自分の名前だけでなく、お友達やおうちの人に向かって、その人の名前を手話や指文字で教えてあげてみてくださいね。
手話が、もっと楽しくなりますよ。

 

 

 子供の授業後の感想である。


・耳の不自由な人は大変です。自分の名前の指文字を覚えることができて楽しかったです。
・自分の名前はできたので、他の「よろしく。」などの挨拶を覚えたいです。
・手話は難しいと思ったけれど意外に簡単だと思った。
・人を助けるための勉強、嬉しかったです。手話ができました!
・今日の道徳の授業はAである。わけは、耳の不自由な人は、ぼくたちと手話で心を通じることができると思ったからである。
・今日の道徳の授業はA。手話で「チューリップ」の歌ができたからだ。
・今日の授業はAだった。わけは自分の名前が手話でできたから。あとは、そんな人はとってもかわいそうな気がした。
・今日の道徳はAである。耳が不自由でもいろいろできるということがわかったから。
・今日の道徳の授業はAです。自分の姓字だけだったが覚えた。
・最初できるかなと思ったが、ちゃんとできたのが嬉しい。
・今日の授業で手話の意味が少し分かりました。

 

 

○おわりに

 

 授業後の子供の感想文からも、体験するということは理屈ではなく、いかに心や身体に意識付けられるかということを感じさせてくれる。

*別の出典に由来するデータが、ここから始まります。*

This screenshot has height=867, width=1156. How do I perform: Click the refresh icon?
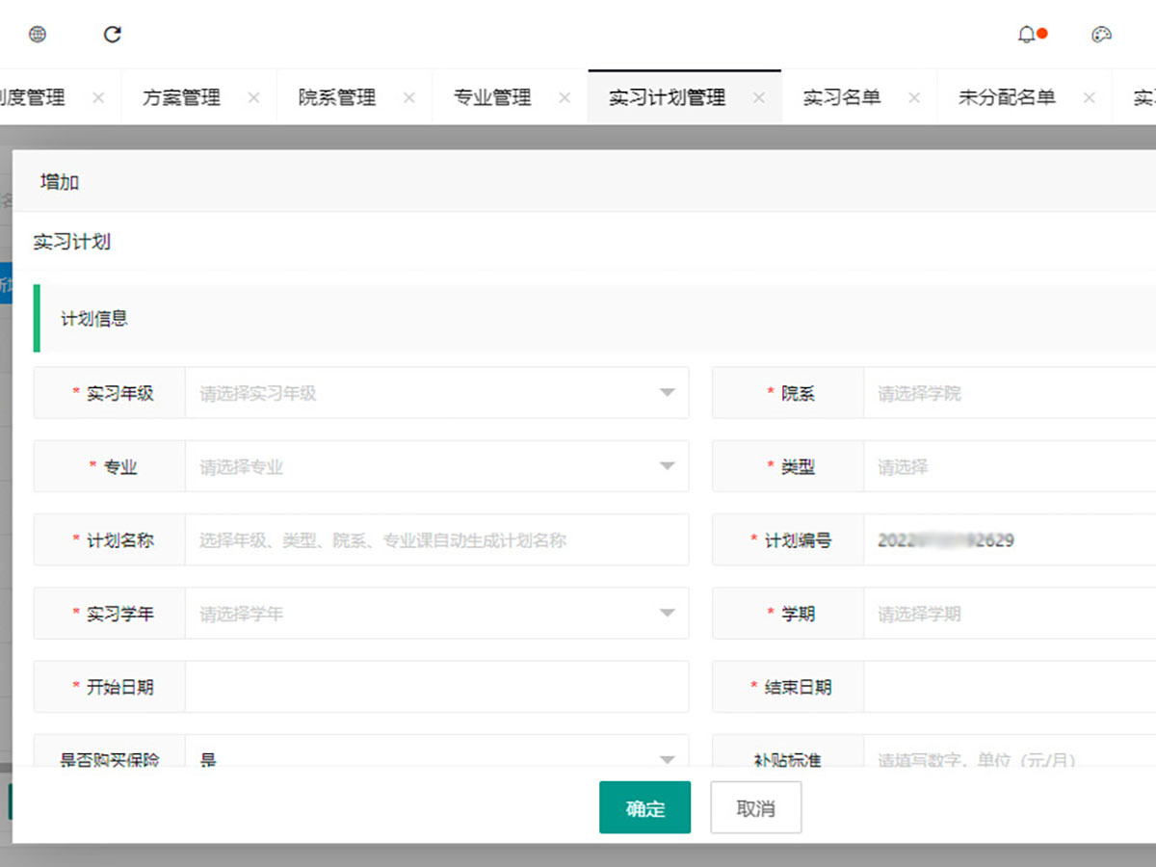[113, 35]
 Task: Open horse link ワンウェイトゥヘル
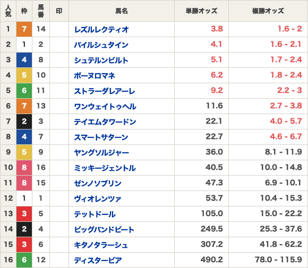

 総合的学習の新設に伴い、体験活動の重視がここにきて一層強く提言されているが、体験なくして「福祉」は語れない、「福祉」を知ることはできないと断言できる。

 また、今回紹介した実践を含め、たかだか5,6時間程度の授業をしたところで「福祉を理解できた」と語ることなど愚の骨頂なのである。

 身体の不自由な方に対しての本質的なところでの理解や、それに裏付けされた具体的な働きかけなどになると、それは、もっとずっと先の課題である。

 

 それでもわずか5,6時間の授業でも、子供たちは変わってきている。

 点字・手話・バリアフリーなどに興味関心を示すようになる。

 身体の不自由な方を意識するようになる。

 そして、自分を意識し見つめ直すようになってきている。

 

 やはり、まずは「やってみる」ことである。理論に裏付けられた実践もあるだろうが、実践を潜らせて理論を導いていくことのほうがよっぽど大事ではないかと考えている。

 先行実践例を参考にしてでも授業してみることである。

 そして、子供に「あれども見えず」を見えるようにしていくのである。

 子供の生活意識の中に、意図的に入れてやる。そして今の自己の視野を広げてあげるのである。

 その授業の積み重ねが、ひいては、子供に「福祉とは何か」「幸せとは何か」「人間とは何か」に触れさせる糸口になっていくに違いないと思っている。